Neighbour sampling on cpu crashes for graphbolt heterographs

torch version ‘2.3.1+cu121’
dgl version ‘2.3.0+cu121’

import dgl
import dgl.graphbolt as gb
import dgl.nn as dglnn
import torch
from torch import nn


u, i = torch.randint(20, size=(1000,)), torch.randint(10, size=(1000,))
g = dgl.heterograph({('u', 'w', 'i'): (u, i), ('i', 'b', 'u'): (i, u)})

gg = dgl.graphbolt.from_dglgraph(g)

for i in range(100):
    print(i)
    n = gg.sample_neighbors({'u': torch.randint(10, (100,))}, fanouts=torch.tensor([-1]))

print(n)

crashes with different memory corruption errors ex

0
1
corrupted size vs. prev_size in fastbins

on gpu sampling works fine

1 Like

I have the same problem with gb.ItemSampler

train_set = dataset.tasks[0].train_set

gb_graph = dataset.graph
datapipe = gb.ItemSampler(train_set, batch_size=256, shuffle=True)
datapipe = datapipe.sample_neighbor(gb_graph, [5, 5])
dataloader = gb.DataLoader(datapipe)
data = next(iter(dataloader))

causes Segmentation fault

Let me see if I can quickly fix it. If not, I will delegate the issue to @frozenbugs.

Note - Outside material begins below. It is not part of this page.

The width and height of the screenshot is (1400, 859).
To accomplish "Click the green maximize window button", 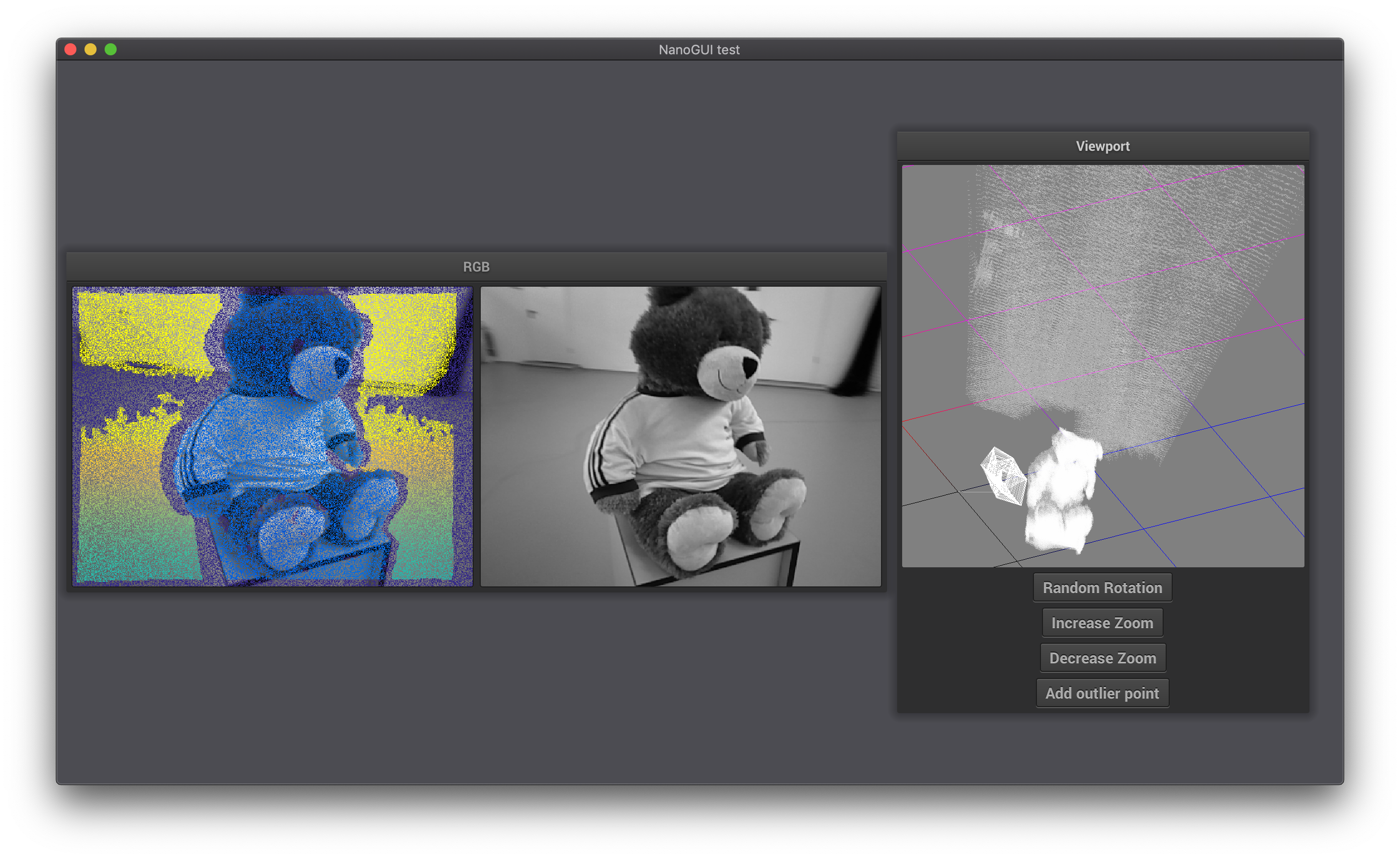I will pyautogui.click(x=111, y=49).
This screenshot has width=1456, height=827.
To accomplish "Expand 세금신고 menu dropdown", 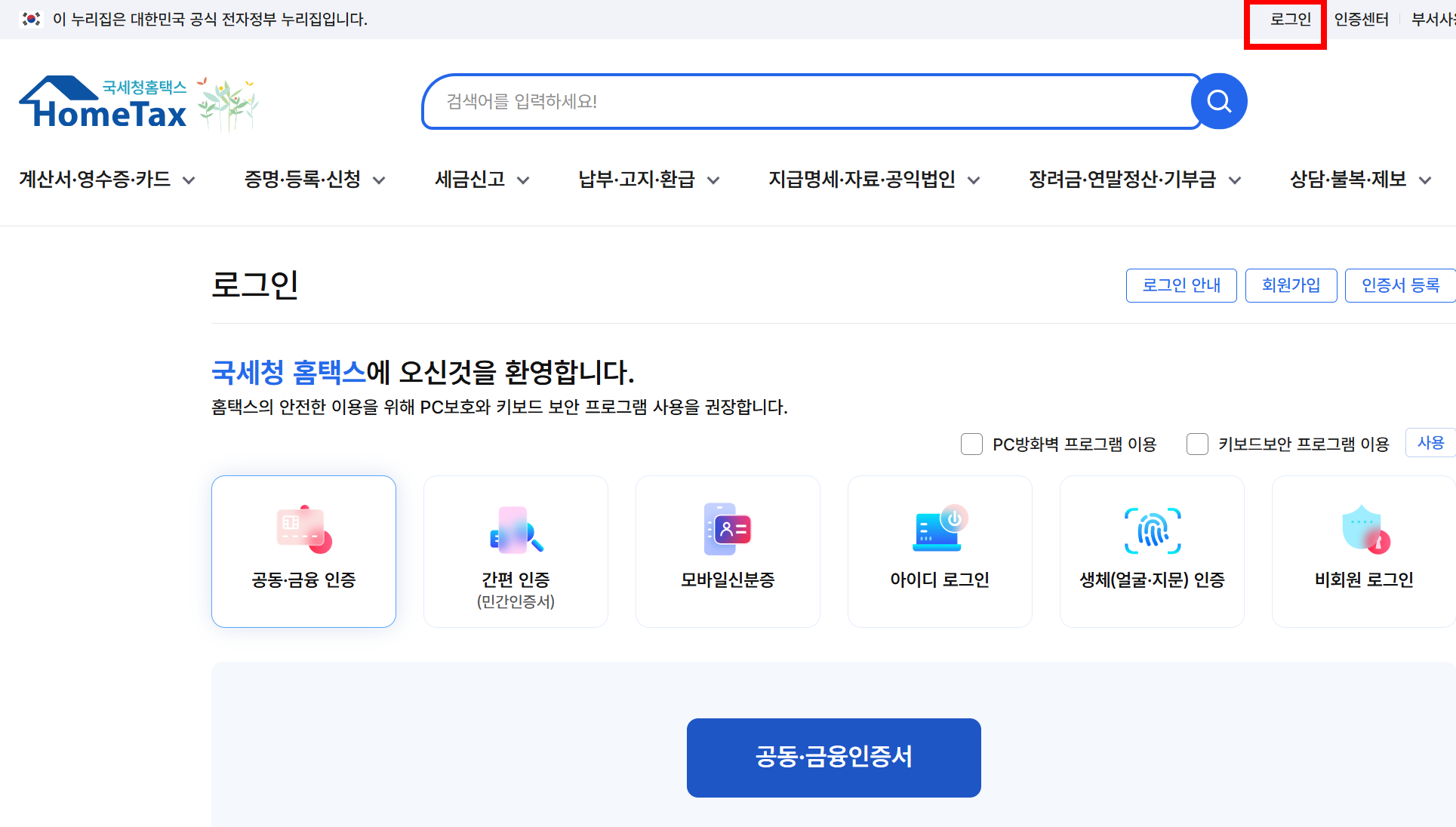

Fixed the issue in #7719. The following code works now:

import dgl
import dgl.graphbolt as gb
import torch

device = "cpu"

u, i = torch.randint(20, size=(1000,)), torch.randint(10, size=(1000,))
g = dgl.heterograph({('u', 'w', 'i'): (u, i), ('i', 'b', 'u'): (i, u)})

gg = dgl.graphbolt.from_dglgraph(g).to(device)

for i in range(100):
    print(i)
    n = gg.sample_layer_neighbors({'u': torch.randint(10, (100,), device=device)}, fanouts=torch.tensor([-1]))
    print(n)

Thank you for reporting this issue @lodagon. I have filed a PR which should be available in tomorrow’s nightly build.